What the task asks: Reproduce the following material exactly, including every line.

+++ Records to use +++

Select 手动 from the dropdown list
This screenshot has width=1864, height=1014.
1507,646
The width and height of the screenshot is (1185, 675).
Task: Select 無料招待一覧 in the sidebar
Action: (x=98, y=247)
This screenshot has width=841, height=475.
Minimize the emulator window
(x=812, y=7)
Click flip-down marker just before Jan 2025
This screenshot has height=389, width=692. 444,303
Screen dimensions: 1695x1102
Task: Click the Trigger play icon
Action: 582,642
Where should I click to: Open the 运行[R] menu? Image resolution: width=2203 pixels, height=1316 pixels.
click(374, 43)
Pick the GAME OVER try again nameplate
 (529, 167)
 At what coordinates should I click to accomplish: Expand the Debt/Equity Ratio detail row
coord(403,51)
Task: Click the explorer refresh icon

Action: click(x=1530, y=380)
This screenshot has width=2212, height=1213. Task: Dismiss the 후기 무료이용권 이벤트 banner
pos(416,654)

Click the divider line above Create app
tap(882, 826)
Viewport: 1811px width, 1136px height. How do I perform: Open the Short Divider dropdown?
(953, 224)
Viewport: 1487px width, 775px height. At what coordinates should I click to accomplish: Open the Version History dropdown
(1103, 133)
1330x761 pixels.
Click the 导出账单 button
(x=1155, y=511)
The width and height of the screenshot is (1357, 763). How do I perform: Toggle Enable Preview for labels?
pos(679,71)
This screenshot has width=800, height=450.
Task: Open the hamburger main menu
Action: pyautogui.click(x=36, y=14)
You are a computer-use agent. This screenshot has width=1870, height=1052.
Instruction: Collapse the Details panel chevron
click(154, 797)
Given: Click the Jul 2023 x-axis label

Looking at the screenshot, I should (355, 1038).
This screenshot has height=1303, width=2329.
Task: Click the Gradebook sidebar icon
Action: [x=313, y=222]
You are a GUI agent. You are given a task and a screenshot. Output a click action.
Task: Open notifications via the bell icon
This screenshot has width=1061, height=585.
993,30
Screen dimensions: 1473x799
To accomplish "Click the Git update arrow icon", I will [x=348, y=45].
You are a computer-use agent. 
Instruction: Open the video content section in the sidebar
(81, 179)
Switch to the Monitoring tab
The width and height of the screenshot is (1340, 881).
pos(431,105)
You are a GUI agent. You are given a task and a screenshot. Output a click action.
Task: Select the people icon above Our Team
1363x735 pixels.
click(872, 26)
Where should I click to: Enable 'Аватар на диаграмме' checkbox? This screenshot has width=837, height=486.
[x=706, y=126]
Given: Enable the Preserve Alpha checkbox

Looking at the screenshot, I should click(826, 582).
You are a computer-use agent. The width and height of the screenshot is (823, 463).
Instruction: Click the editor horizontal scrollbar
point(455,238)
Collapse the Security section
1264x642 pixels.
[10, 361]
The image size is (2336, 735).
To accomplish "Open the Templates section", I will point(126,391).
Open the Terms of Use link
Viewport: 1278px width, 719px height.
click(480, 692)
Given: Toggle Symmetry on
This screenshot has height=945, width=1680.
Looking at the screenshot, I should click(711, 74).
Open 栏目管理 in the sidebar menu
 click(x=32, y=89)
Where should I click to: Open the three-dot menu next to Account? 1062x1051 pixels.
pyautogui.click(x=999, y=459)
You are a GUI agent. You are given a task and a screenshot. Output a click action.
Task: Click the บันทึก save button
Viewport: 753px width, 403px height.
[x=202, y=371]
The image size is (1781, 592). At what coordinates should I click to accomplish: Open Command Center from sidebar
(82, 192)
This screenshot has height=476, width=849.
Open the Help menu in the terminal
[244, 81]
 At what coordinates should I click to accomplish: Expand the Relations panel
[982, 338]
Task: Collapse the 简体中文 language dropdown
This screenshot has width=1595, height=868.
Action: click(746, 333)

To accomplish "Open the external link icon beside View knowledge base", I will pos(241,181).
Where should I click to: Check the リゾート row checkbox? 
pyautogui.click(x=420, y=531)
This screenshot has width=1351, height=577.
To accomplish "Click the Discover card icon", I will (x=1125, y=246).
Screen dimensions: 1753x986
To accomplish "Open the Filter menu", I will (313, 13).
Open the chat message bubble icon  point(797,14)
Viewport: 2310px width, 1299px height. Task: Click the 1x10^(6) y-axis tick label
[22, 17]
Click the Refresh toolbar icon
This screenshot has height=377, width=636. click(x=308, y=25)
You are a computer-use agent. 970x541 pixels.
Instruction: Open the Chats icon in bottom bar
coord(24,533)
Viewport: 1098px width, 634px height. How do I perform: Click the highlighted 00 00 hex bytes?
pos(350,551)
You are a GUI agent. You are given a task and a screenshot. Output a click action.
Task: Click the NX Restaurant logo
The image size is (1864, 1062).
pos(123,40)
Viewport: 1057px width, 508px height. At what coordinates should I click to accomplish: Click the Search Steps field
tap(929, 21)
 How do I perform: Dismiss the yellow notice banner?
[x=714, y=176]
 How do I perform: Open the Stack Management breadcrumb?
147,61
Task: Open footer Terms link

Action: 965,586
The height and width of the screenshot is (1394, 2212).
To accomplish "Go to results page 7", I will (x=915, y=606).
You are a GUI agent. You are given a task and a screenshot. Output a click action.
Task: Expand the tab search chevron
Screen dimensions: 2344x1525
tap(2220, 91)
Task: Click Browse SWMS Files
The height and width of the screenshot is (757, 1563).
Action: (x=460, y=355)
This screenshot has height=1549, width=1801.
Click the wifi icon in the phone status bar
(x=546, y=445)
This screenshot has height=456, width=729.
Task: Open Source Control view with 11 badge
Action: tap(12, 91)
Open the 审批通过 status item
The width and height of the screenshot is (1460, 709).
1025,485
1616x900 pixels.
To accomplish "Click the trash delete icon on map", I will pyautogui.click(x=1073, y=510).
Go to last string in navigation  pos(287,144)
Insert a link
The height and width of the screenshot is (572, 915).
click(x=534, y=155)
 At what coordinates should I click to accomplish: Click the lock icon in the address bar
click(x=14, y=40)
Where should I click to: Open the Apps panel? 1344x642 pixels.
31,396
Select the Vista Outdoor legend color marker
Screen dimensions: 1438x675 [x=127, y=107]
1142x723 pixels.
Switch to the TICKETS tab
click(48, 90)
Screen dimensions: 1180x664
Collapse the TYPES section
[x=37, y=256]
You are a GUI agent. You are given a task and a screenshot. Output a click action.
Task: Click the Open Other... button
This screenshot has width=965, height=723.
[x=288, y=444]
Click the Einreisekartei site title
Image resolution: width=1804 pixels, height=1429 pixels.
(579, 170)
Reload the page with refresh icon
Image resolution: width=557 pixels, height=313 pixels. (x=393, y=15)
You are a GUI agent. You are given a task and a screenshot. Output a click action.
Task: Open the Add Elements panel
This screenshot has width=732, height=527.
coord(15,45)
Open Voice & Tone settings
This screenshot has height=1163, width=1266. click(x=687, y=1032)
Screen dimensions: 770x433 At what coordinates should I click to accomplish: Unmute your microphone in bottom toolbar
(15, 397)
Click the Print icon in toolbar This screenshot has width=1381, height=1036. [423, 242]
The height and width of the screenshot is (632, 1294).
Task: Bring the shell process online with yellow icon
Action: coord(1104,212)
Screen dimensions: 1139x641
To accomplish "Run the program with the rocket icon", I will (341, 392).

+++

Answer area:
Select 手动 from the dropdown list
This screenshot has width=1864, height=1014.
1507,646
The width and height of the screenshot is (1185, 675).
Task: Select 無料招待一覧 in the sidebar
Action: (x=98, y=247)
This screenshot has width=841, height=475.
Minimize the emulator window
(x=812, y=7)
Click flip-down marker just before Jan 2025
This screenshot has height=389, width=692. 444,303
Screen dimensions: 1695x1102
Task: Click the Trigger play icon
Action: 582,642
Where should I click to: Open the 运行[R] menu? Image resolution: width=2203 pixels, height=1316 pixels.
click(374, 43)
Pick the GAME OVER try again nameplate
 (529, 167)
 At what coordinates should I click to accomplish: Expand the Debt/Equity Ratio detail row
coord(403,51)
Task: Click the explorer refresh icon

Action: click(x=1530, y=380)
This screenshot has width=2212, height=1213. Task: Dismiss the 후기 무료이용권 이벤트 banner
pos(416,654)

Click the divider line above Create app
tap(882, 826)
Viewport: 1811px width, 1136px height. How do I perform: Open the Short Divider dropdown?
(953, 224)
Viewport: 1487px width, 775px height. At what coordinates should I click to accomplish: Open the Version History dropdown
(1103, 133)
1330x761 pixels.
Click the 导出账单 button
(x=1155, y=511)
The width and height of the screenshot is (1357, 763). How do I perform: Toggle Enable Preview for labels?
pos(679,71)
This screenshot has width=800, height=450.
Task: Open the hamburger main menu
Action: pyautogui.click(x=36, y=14)
You are a computer-use agent. This screenshot has width=1870, height=1052.
Instruction: Collapse the Details panel chevron
click(154, 797)
Given: Click the Jul 2023 x-axis label

Looking at the screenshot, I should (355, 1038).
This screenshot has height=1303, width=2329.
Task: Click the Gradebook sidebar icon
Action: [x=313, y=222]
You are a GUI agent. You are given a task and a screenshot. Output a click action.
Task: Open notifications via the bell icon
This screenshot has width=1061, height=585.
993,30
Screen dimensions: 1473x799
To accomplish "Click the Git update arrow icon", I will [x=348, y=45].
You are a computer-use agent. 
Instruction: Open the video content section in the sidebar
(81, 179)
Switch to the Monitoring tab
The width and height of the screenshot is (1340, 881).
pos(431,105)
You are a GUI agent. You are given a task and a screenshot. Output a click action.
Task: Select the people icon above Our Team
1363x735 pixels.
click(872, 26)
Where should I click to: Enable 'Аватар на диаграмме' checkbox? This screenshot has width=837, height=486.
[x=706, y=126]
Given: Enable the Preserve Alpha checkbox

Looking at the screenshot, I should click(826, 582).
You are a computer-use agent. The width and height of the screenshot is (823, 463).
Instruction: Click the editor horizontal scrollbar
point(455,238)
Collapse the Security section
1264x642 pixels.
[10, 361]
The image size is (2336, 735).
To accomplish "Open the Templates section", I will point(126,391).
Open the Terms of Use link
Viewport: 1278px width, 719px height.
click(480, 692)
Given: Toggle Symmetry on
This screenshot has height=945, width=1680.
Looking at the screenshot, I should click(711, 74).
Open 栏目管理 in the sidebar menu
 click(x=32, y=89)
Where should I click to: Open the three-dot menu next to Account? 1062x1051 pixels.
pyautogui.click(x=999, y=459)
You are a GUI agent. You are given a task and a screenshot. Output a click action.
Task: Click the บันทึก save button
Viewport: 753px width, 403px height.
[x=202, y=371]
The image size is (1781, 592). At what coordinates should I click to accomplish: Open Command Center from sidebar
(82, 192)
This screenshot has height=476, width=849.
Open the Help menu in the terminal
[244, 81]
 At what coordinates should I click to accomplish: Expand the Relations panel
[982, 338]
Task: Collapse the 简体中文 language dropdown
This screenshot has width=1595, height=868.
Action: click(746, 333)

To accomplish "Open the external link icon beside View knowledge base", I will pos(241,181).
Where should I click to: Check the リゾート row checkbox? 
pyautogui.click(x=420, y=531)
This screenshot has width=1351, height=577.
To accomplish "Click the Discover card icon", I will (x=1125, y=246).
Screen dimensions: 1753x986
To accomplish "Open the Filter menu", I will (313, 13).
Open the chat message bubble icon  point(797,14)
Viewport: 2310px width, 1299px height. Task: Click the 1x10^(6) y-axis tick label
[22, 17]
Click the Refresh toolbar icon
This screenshot has height=377, width=636. click(x=308, y=25)
You are a computer-use agent. 970x541 pixels.
Instruction: Open the Chats icon in bottom bar
coord(24,533)
Viewport: 1098px width, 634px height. How do I perform: Click the highlighted 00 00 hex bytes?
pos(350,551)
You are a GUI agent. You are given a task and a screenshot. Output a click action.
Task: Click the NX Restaurant logo
The image size is (1864, 1062).
pos(123,40)
Viewport: 1057px width, 508px height. At what coordinates should I click to accomplish: Click the Search Steps field
tap(929, 21)
 How do I perform: Dismiss the yellow notice banner?
[x=714, y=176]
 How do I perform: Open the Stack Management breadcrumb?
147,61
Task: Open footer Terms link

Action: 965,586
The height and width of the screenshot is (1394, 2212).
To accomplish "Go to results page 7", I will (x=915, y=606).
You are a GUI agent. You are given a task and a screenshot. Output a click action.
Task: Expand the tab search chevron
Screen dimensions: 2344x1525
tap(2220, 91)
Task: Click Browse SWMS Files
The height and width of the screenshot is (757, 1563).
Action: (x=460, y=355)
This screenshot has height=1549, width=1801.
Click the wifi icon in the phone status bar
(x=546, y=445)
This screenshot has height=456, width=729.
Task: Open Source Control view with 11 badge
Action: tap(12, 91)
Open the 审批通过 status item
The width and height of the screenshot is (1460, 709).
1025,485
1616x900 pixels.
To accomplish "Click the trash delete icon on map", I will pyautogui.click(x=1073, y=510).
Go to last string in navigation  pos(287,144)
Insert a link
The height and width of the screenshot is (572, 915).
click(x=534, y=155)
 At what coordinates should I click to accomplish: Click the lock icon in the address bar
click(x=14, y=40)
Where should I click to: Open the Apps panel? 1344x642 pixels.
31,396
Select the Vista Outdoor legend color marker
Screen dimensions: 1438x675 [x=127, y=107]
1142x723 pixels.
Switch to the TICKETS tab
click(48, 90)
Screen dimensions: 1180x664
Collapse the TYPES section
[x=37, y=256]
You are a GUI agent. You are given a task and a screenshot. Output a click action.
Task: Click the Open Other... button
This screenshot has width=965, height=723.
[x=288, y=444]
Click the Einreisekartei site title
Image resolution: width=1804 pixels, height=1429 pixels.
(579, 170)
Reload the page with refresh icon
Image resolution: width=557 pixels, height=313 pixels. (x=393, y=15)
You are a GUI agent. You are given a task and a screenshot. Output a click action.
Task: Open the Add Elements panel
This screenshot has width=732, height=527.
coord(15,45)
Open Voice & Tone settings
This screenshot has height=1163, width=1266. click(x=687, y=1032)
Screen dimensions: 770x433 At what coordinates should I click to accomplish: Unmute your microphone in bottom toolbar
(15, 397)
Click the Print icon in toolbar This screenshot has width=1381, height=1036. [423, 242]
The height and width of the screenshot is (632, 1294).
Task: Bring the shell process online with yellow icon
Action: coord(1104,212)
Screen dimensions: 1139x641
To accomplish "Run the program with the rocket icon", I will (341, 392).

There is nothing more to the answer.